I’m not usually a huge zoo person. I have a weird push-pull over the treatment of animals and their confinement. Some zoos or preserves are really well done and clearly demonstrate a care and conerns for preservation and presentation of ecological and educational import. Others feel like rundown sideshow attractions meant to turn a quick buck regardless of how anyone is treated.

The Zagreb Zoo is undergoing a renovation/expansion so there was some care being shown to try and improve the lots of the animals’ lives.  But it still felt just a bit… sad to me.  Maybe it was the day itself, heavily overcast.  Or maybe it was my own personal baggage, both zoological and individual, that played upon my perspective.  Whatever the case, it was a weird visit for me.  But I took a variety of photos, as I’m wont to do, because like the animals at the zoo, this website has to be fed.

I was apparently visitor number 104 today to the zoo.

 

There’s something fishy about this…

 

Say, I found them all in the above photos.  Did YOU find Nemo and Dory?

All this way and I’m back in Madagascar…

   

Snakes.  Why did it have to be snakes?

You’re traveling through another dimension, a dimension not only of sight and sound but of mind.
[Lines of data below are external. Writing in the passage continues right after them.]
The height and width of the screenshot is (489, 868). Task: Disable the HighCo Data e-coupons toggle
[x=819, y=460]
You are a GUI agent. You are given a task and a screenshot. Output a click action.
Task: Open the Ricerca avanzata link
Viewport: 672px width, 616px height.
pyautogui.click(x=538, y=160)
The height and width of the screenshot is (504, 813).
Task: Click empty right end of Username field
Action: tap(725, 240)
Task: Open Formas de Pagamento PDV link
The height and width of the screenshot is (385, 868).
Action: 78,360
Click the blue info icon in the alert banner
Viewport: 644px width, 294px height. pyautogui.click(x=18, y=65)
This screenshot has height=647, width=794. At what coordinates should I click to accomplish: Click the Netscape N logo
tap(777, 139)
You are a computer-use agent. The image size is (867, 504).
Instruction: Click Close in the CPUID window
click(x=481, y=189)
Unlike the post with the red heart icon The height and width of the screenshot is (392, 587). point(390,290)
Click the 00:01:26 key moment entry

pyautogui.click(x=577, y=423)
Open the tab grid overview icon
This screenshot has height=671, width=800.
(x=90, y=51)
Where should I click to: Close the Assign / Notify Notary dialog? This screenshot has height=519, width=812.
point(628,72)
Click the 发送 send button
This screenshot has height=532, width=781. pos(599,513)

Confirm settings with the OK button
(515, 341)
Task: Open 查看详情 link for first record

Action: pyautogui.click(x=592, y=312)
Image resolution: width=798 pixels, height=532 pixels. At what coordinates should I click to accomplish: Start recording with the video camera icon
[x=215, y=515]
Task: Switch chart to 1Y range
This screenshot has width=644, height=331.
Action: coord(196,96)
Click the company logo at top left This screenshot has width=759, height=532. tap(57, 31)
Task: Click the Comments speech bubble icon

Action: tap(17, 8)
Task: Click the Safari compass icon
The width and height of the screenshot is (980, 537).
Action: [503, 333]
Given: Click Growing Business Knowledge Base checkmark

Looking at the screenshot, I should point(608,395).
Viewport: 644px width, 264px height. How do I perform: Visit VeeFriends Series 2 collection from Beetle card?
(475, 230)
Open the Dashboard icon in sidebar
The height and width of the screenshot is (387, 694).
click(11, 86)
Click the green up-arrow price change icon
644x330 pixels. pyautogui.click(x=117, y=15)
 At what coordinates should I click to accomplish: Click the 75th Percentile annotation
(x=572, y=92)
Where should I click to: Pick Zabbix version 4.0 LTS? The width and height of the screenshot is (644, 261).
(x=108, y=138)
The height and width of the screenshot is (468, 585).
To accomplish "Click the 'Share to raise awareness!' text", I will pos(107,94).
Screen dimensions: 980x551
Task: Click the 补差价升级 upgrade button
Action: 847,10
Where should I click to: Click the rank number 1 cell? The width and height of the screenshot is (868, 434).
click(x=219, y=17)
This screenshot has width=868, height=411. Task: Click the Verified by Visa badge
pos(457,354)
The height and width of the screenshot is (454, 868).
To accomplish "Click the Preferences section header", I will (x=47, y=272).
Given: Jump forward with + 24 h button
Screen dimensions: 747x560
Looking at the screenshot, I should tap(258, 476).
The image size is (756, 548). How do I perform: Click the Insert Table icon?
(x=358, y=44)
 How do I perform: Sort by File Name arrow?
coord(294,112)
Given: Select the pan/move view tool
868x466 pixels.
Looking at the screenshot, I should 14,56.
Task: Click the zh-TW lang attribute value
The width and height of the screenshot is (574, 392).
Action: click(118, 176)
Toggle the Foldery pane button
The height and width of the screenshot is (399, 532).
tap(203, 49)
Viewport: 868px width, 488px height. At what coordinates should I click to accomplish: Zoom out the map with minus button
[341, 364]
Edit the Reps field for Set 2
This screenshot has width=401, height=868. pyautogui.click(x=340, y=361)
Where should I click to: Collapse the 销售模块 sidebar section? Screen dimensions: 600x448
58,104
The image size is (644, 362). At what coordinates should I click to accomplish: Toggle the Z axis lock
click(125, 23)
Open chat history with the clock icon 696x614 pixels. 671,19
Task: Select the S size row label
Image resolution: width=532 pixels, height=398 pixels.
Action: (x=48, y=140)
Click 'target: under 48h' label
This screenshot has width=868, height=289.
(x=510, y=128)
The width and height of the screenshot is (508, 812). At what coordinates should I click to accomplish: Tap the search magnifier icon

A journey into a wondrous land whose boundaries are that of imagination. That’s the signpost up ahead – your next stop, the Twilight Zone!

So… I saw this in Rise of the Planet of the Apes.  It does not end well.

Case in point — the Zagreb Zoo also offered a cage perspective for “Homo Sapiens.”

Three shots for the road:

1) Compared with bears…

2) A creepy kangaroo photo board

3) A children’s playground that screams “Help me!  Help me!”